→ **Assigned task**: Whenever a line of the records below contains the word "sidebar", copy that line.
***** Record extracts
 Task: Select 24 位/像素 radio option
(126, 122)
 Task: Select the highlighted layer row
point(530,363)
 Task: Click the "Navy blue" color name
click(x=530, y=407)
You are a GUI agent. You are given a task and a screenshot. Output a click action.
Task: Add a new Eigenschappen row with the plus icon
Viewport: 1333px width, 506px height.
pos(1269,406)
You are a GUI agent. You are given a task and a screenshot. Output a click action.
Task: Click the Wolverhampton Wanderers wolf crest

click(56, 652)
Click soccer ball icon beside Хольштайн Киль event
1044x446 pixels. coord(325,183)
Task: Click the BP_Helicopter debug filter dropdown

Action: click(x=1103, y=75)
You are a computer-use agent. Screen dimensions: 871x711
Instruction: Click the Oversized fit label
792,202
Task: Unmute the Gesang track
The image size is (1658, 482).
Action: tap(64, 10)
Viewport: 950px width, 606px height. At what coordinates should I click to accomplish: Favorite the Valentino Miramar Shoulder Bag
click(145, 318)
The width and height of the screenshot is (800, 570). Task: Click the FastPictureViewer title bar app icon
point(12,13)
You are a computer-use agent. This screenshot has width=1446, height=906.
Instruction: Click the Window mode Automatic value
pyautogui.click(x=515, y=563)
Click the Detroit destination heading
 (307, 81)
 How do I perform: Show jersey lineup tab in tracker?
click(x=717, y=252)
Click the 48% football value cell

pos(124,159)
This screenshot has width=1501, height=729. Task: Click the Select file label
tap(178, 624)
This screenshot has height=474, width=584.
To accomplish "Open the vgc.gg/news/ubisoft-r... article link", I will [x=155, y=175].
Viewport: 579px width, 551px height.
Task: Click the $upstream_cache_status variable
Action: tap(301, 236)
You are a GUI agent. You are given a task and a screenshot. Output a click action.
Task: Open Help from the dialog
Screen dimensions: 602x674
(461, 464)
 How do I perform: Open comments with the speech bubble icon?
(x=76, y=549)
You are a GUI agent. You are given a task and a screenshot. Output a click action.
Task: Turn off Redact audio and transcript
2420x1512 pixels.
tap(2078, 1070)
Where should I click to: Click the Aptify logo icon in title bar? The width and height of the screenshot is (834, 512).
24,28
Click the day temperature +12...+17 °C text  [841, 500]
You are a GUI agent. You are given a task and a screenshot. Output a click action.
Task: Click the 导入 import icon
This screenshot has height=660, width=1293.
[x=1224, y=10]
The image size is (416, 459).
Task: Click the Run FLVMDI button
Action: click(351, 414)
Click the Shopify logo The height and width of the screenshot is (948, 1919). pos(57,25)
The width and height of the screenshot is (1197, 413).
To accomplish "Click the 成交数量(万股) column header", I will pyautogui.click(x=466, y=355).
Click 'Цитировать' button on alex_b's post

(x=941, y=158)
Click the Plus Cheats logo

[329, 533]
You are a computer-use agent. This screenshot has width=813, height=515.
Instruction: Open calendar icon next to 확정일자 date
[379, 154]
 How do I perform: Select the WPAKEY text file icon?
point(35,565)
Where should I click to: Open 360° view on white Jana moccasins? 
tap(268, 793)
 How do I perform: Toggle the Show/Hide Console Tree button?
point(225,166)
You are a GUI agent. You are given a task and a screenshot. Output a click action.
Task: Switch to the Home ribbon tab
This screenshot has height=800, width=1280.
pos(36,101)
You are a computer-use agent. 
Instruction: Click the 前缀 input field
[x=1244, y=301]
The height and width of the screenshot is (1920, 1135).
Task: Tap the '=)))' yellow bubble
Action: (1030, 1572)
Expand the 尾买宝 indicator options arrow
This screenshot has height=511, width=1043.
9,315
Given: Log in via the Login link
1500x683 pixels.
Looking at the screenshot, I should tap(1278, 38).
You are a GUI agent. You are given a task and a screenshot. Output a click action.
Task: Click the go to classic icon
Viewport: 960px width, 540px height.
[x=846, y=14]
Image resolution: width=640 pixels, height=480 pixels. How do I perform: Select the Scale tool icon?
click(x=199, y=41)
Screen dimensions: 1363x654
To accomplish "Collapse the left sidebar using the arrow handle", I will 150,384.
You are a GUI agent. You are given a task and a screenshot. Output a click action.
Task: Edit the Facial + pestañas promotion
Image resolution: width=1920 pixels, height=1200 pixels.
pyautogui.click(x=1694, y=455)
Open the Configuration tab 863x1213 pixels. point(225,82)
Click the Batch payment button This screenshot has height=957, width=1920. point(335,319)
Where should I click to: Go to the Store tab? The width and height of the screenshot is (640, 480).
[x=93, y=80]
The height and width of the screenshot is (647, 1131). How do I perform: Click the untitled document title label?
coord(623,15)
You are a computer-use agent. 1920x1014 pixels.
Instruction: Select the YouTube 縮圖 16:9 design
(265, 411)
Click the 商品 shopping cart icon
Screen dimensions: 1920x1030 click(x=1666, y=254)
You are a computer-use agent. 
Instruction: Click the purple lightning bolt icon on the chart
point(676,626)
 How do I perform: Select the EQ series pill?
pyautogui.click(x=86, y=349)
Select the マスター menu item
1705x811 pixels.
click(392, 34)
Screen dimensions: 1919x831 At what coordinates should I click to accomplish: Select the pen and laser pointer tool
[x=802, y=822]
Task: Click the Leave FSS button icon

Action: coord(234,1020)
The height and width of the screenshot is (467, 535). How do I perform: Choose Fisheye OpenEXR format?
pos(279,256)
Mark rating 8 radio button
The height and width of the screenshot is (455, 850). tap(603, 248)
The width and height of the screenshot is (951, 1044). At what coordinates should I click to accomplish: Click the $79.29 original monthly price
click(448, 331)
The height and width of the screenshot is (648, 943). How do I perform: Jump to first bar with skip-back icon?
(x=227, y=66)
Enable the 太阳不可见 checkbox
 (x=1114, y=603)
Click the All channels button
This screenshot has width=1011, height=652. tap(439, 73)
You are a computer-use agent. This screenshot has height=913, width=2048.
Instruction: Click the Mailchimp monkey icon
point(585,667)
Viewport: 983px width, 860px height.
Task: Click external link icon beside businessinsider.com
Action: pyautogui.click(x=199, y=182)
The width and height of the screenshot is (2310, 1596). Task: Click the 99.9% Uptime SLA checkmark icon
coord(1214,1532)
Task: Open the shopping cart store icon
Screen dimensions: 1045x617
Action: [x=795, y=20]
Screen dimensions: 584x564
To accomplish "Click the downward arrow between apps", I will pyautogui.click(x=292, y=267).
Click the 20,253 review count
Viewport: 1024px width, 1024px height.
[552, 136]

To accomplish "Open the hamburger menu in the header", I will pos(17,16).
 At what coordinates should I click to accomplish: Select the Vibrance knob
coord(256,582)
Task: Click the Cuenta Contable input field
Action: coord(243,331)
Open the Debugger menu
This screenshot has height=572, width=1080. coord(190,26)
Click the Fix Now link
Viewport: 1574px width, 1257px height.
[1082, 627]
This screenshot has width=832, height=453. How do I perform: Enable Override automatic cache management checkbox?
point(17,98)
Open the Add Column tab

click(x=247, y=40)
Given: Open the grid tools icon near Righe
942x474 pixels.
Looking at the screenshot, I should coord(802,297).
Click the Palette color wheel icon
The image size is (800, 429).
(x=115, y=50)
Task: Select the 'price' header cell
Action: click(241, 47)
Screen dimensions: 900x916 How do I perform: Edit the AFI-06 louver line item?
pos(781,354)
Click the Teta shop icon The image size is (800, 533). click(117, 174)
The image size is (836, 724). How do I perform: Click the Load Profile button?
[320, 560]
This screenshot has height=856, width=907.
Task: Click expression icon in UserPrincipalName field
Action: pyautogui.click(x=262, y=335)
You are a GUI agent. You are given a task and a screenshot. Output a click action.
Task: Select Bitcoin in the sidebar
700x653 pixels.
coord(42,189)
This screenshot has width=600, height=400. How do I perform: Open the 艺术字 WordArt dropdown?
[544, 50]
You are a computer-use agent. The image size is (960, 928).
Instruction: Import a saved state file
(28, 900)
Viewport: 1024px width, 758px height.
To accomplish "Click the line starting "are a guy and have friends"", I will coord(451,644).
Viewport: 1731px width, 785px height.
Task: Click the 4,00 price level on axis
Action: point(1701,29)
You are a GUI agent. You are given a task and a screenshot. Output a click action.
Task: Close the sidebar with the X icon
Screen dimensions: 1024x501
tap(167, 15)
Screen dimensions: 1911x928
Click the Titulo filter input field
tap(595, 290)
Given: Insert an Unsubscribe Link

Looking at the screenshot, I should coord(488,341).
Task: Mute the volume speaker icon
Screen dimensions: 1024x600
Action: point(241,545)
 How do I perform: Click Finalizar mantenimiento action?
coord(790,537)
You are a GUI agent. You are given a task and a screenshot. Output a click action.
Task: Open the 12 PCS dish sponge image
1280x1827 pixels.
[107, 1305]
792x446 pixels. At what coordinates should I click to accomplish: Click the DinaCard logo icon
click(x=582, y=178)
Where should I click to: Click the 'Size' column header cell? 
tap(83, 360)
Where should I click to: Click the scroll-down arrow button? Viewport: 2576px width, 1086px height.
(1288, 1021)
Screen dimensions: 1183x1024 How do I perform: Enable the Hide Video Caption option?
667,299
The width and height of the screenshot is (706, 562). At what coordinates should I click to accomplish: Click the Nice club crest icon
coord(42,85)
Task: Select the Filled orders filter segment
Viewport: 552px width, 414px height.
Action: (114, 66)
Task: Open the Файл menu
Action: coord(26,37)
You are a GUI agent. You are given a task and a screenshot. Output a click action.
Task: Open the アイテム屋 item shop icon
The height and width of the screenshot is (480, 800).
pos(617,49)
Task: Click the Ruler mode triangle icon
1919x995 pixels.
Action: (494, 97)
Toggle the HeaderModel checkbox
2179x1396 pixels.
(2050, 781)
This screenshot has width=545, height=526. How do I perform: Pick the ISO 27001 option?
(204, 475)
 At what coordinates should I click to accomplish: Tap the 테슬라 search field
**********
→ **Result of the exercise**:
To accomplish "Collapse the left sidebar using the arrow handle", I will 150,384.
Task: Select Bitcoin in the sidebar
Task: Close the sidebar with the X icon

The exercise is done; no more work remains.